Es un abogado protesta como si defendiera sus causas con canciones de Raimon, que ha adoptado como causa propia el viejo lema de que el pueblo unido, jamás será vencido. Tiene un par de aquellos en tiempos de tanto canco, en una ciudad de muchos cobardes que casi no dan la cara más que en la procesión del Corpus. Y está lleno de convicciones porque está lleno de reflexiones.
Le sigo estos días de cerca (lo más posible que me permite su trepidante ritmo) porque trato de construir y levantar definitivamente un documental sobre su vida con más metros de altura y más plantas que un rascacielos de la Quinta Avenida. Da vértigo mirar desde arriba lo que se ve ya desde su juventud: centenares de páginas de los periódicos a los que ha concedido entrevistas o se han hecho eco de sus mayúsculas victorias a la SGAE y otros entes gigantes contra los que sólo sabe ganar David a Goliat; horas y horas de programas de televisión por toda España y parte del extranjero; informativos que lo tienen por el centro de sus noticias; fotos y más fotos ¡y más fotos! de su vida pública e íntima; retratos junto a destacadas personalidades de este tiempo agitado en el que Moeckel se desenvuelve como si tuviera la respiración de un anfibio. Es como el Ejército, por tierra, mar y aire. Parece transitar atravesando tabiques, con la naturalidad de lo invisible y sin tiempo para buscar las puertas, con el don de la ubicuidad, hallándose lo mismo en las cofradías que en los toros, en la Semana Santa y en la Feria, en el Rocío, viendo ópera en el Maestranza, cogiendo el AVE a Madrid o subiendo a un vuelo destino a Venezuela, abriendo coloquios, dando conferencias, impartiendo clases de Derecho del Trabajo en la Universidad, inaugurando cursos académicos es una sucesión de frentes que refiero jadeante y sin resuello, cuya celeridad acentúa aún más verle con el uso permanente del móvil.
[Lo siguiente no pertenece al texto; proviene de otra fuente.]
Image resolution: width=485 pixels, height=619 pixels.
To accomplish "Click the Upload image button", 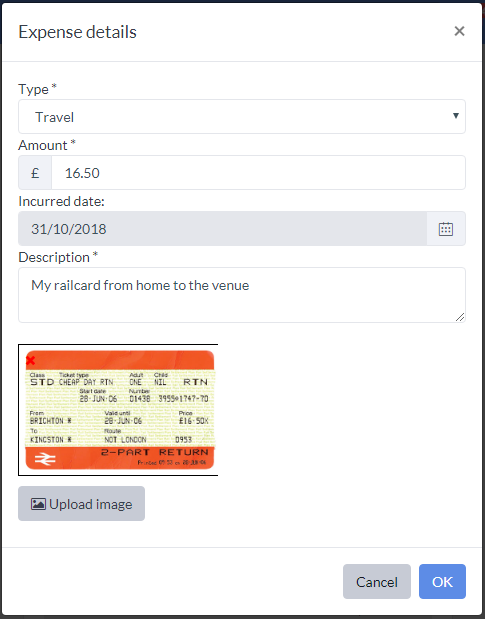I will pos(81,503).
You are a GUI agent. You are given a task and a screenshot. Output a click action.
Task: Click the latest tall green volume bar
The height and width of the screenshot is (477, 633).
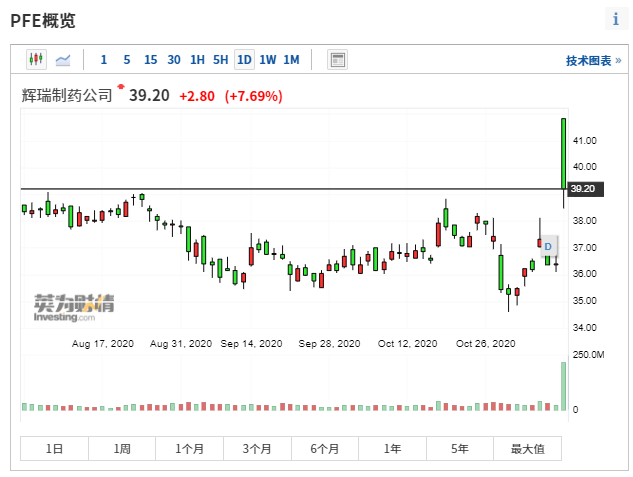(x=564, y=386)
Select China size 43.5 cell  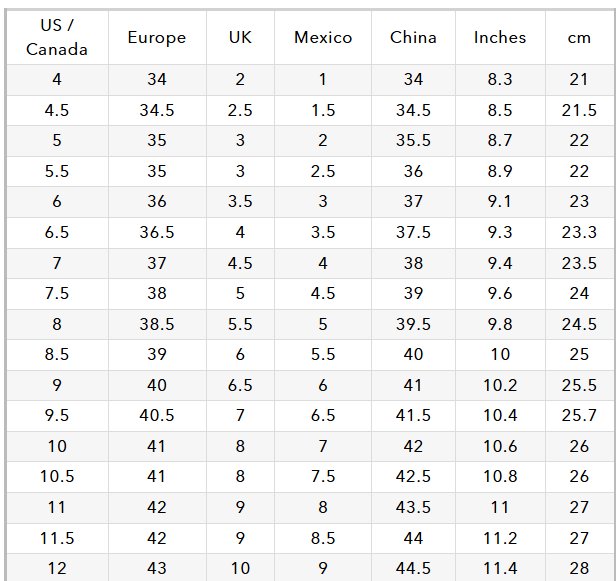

Es la vida en parabólica.
Cuando concluya mi estudio y amplísimo reportaje sobre Joaquin Moeckel, no me cabe duda de que habré realizado el trazo interesante de una de las personalidades más singulares de la vida sevillana, una rara avis nada indolente en la ciudad de la indolencia, un contestatario en la capital de la resignación, alguien capaz de saborear las exquisiteces de los mejores bares, sin dejarse atrapar por la morfina del tapeo. Eso sí, cómo no, también le están sirviendo el plato de la envidia. Pero ya se sabe que el éxito va indisolublemente unido a ella.